老中・酒井雅楽頭の次男・角三郎は、五十石の捨て扶持をもらって下屋敷で部屋住みの身。
大名の倅といえども次男以下は、大名を継ぐことはできない。
ある日、読書で肩がこった角三郎が用人の清水吉兵衛に頼み、按摩を呼んでもらう。名を錦木という。
療治がうまくて話がおもしろいので、角三郎は大いに気にいる。
錦木が角三郎に対して将来必ず大名になる骨格をしていると言うと、角三郎は冗談半分に「もし、おれが大名になったら、お前を検校にしてやる」と約束する。
やがて錦木は大病にかかり、一月も寝込んでしまう。
見舞いに来た同じ長屋の者に「あの下屋敷の酒井の若さまが、兄貴の与五郎が病身とあって、思いがけなく家を継ぎ大名になった」という話を聞き、飛び上がって布団から起き出し・・・。
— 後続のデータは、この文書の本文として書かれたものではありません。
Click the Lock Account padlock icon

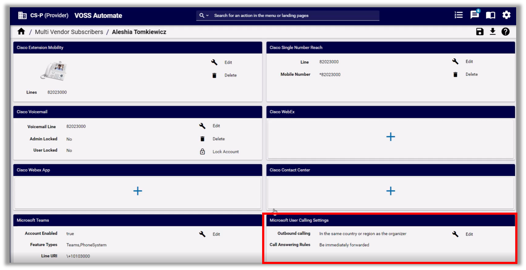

談笑の演出はオリジナルに対して、角三郎が長屋で寝込んでいた錦木の見舞いに行く所と、大名になった角三郎が再び長屋の錦木を訪れ「約束通り検校にしてやる」と告げてそのまま乗馬させる所に、それぞれ変えていた。
武士の世の中では有り得ないことだが、劇的な効果を狙い、また限られた時間にオチまで持ってゆくために、こうした改変を行ったものと思われる。
しっかりとした語り口とセリフの間の取り方が上手く、良い出来だったと思うのだが、なにせ頭の中に喬太郎の「三味線栗毛」が思い浮かび、比べるとやはり見劣りするのは否めない。
それと、錦木の手や指先の使い方は、もう少し工夫が必要か。

この日もそうだが、談笑の独演会は前売り完売が続いているようだ。
そんな談笑を昨年から今年にかけていくつか観てきたが、世評の高い割には、それほど高座が優れているとは思えない。
それと、時おり垣間見せるイデオロギー臭が少々鼻につく。
もう、暫くはイイかなというのが、私の感想である。